Prostaglandins and the mechanism of action of anti-inflammatory drugs

Abstract

Aspirin and a large number of nonsteroidal anti-inflammatory drugs act primarily through the inhibition of prostaglandin synthesis by inhibiting the enzyme cyclooxygenase. Other groups of biologically active polyunsaturated fatty acid derivatives including the leukotrienes, are generally not inhibited by this class of drugs in the same concentration ranges. Inhibition of the vasodilator prostaglandins, prostaglandin E 2 and prostacyclin, as well as the leukotrienes, may reduce their inflammatory effects in several disease states.
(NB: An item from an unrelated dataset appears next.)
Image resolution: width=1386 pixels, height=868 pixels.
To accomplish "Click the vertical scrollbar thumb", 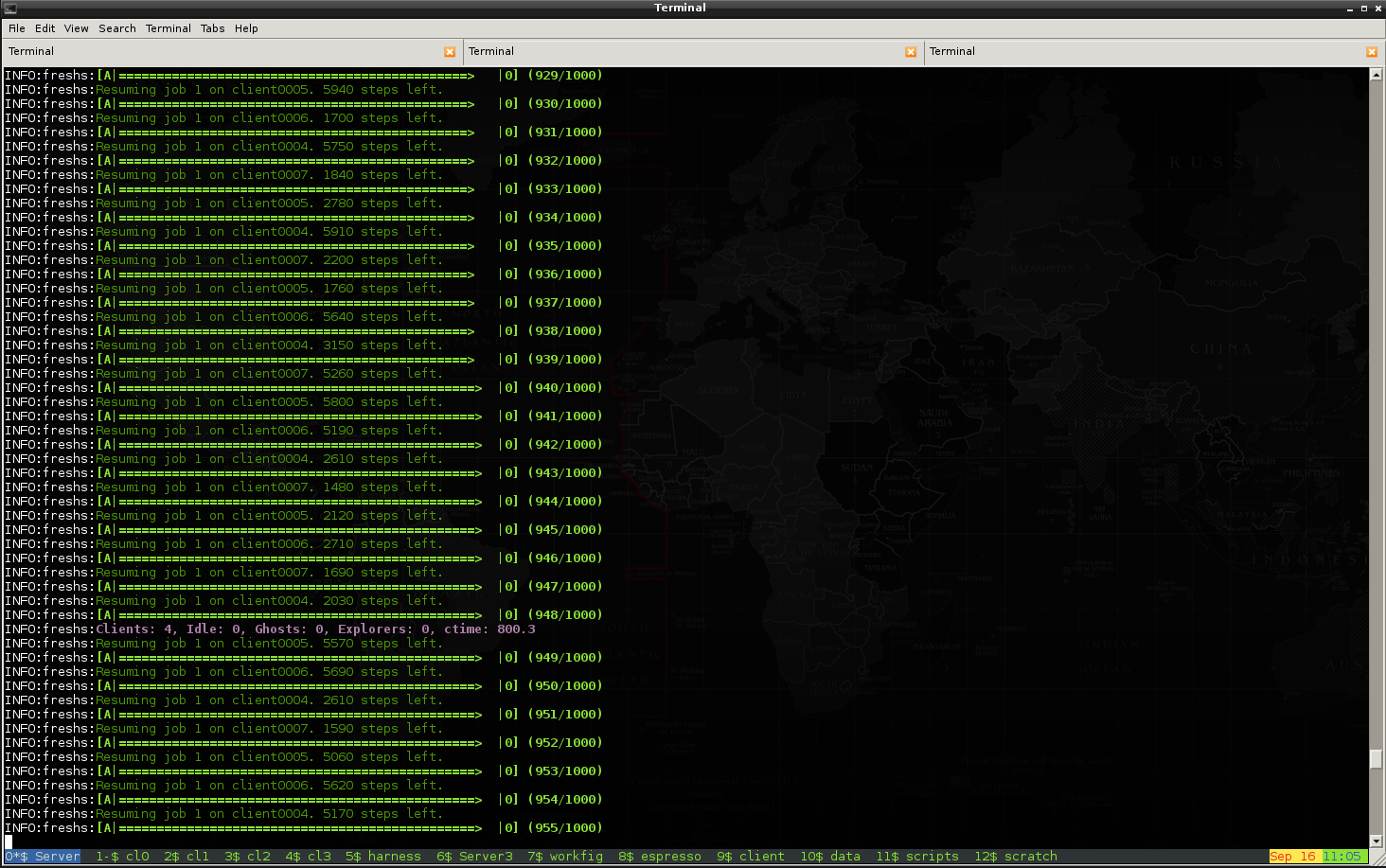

In addition, prostaglandin synthesis is also inhibited by glucocorticoids even though their mode of action may involve other effects as well. Prostaglandin E 2 stimulates the osteoclastic reabsorption of juxtaarticular bone; its inhibition by nonsteroidal anti-inflammatory agents may, therefore, retard the process of bone erosion in rheumatoid arthritis and in other inflammatory processes. Inhibition of prostaglandin synthesis by these drugs accounts for many of their major toxic effects, including gastritis, which is the most common side effect; precipitation or aggravation of renal failure; fluid retention; hyperkalemia; antiplatelet effects with hemorrhagic phenomena; and aggravation of asthma and rhinosinusitis. Inhibition of prostaglandin synthesis can, therefore, account for most of the therapeutic as well as toxic effects of the nonsteroidal anti-inflammatory agents. Inhibition of pathways of synthesis of other important mediators, such as leukotrienes, are currently under investigation and may provide another approach for the development of new therapeutic agents.